Civilians in cities and towns across the country have been arming themselves since late March to defend their communities from regime forces, and recently, unknown assailants fired tumi hunting rifles at the police station where Kyaw Kyaw works.
Although Kyaw Kyaw initially contemplated joining the CDM, the news that one of his colleagues who had joined the movement was arrested while trying to cross the border to India has deterred him, as has a sense of obligation to the oath he took when joining the police force. “Personally, I don’t like the military dictatorship, but this is politics and I [have to] step aside from politics,” he said. “We took an oath to the country under Myanmar’s flag when we started working in the police force … We are just civil servants and we have to carry out our duties.”

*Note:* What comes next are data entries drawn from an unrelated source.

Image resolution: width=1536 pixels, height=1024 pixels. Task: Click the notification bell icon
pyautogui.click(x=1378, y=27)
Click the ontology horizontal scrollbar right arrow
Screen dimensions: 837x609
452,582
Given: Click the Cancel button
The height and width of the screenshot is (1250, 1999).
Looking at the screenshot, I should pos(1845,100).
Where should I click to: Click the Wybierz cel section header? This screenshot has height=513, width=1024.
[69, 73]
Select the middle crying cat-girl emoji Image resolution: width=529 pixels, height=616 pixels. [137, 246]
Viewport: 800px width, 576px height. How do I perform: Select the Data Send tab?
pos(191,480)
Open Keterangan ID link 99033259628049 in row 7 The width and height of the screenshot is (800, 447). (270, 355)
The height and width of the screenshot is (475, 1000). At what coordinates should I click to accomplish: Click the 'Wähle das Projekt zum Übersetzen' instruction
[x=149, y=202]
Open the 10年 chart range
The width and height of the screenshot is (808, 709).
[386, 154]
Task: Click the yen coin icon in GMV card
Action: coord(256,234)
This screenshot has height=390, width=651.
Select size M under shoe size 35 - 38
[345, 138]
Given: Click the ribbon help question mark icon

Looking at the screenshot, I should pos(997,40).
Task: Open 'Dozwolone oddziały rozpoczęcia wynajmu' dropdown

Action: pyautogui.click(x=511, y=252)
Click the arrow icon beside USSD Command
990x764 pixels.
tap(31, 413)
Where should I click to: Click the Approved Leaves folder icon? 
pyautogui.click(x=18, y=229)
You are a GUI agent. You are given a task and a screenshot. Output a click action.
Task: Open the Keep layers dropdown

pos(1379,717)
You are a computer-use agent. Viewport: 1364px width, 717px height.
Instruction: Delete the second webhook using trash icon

Ko Thu Rain, a CDM organiser who focuses on police defectors, said he had had to try new tactics when seeking to support holdouts like Kyaw Kyaw in resisting the regime
The CRPH declared March 31 as the deadline for civil servants to join the CDM, and whether or not this was decisive, Thu Rain acknowledged that the rate of people joining from within the police force was slowing. Although he estimated that 95 percent of police officers were opposed to the coup, he said many of those left felt too fearful to leave their post.
“All the risk-takers have already become CDM,” Thu Rain said. “ Now I cannot convince people to join the CDM.” Instead, his support network is focusing on encouraging police who remained at their posts to fight the system from within, by using their authority to help people through acts of leniency.
“[Previously], people got involved in the CDM by running away from the office. Now, non-CDM people will get involved in a different way,” he said.
Thu Rain hopes that this covert strategy need only be temporary, until ethnic armed groups and newly-formed People’s Defence Forces take control of cities and towns that could serve as safe havens for defecting police and other civil servants. Once this begins, he predicts that a domino effect will follow.
“If one very strong police station [or force] goes against the military, then every police force in Myanmar will [rise up],” he said. “They are waiting for that time, but they don’t know who is going to do that … They cannot take the risk if it is not a good time. They only have one [chance]”
Thu Rain said that every move from now on will need to be weighed carefully, and that past practises in the movement must be re-thought.
“The CDM people did their best [but] it is time to change the strategy,” he said. “We have to approach it in a clever way; [only] then we can win this fight.”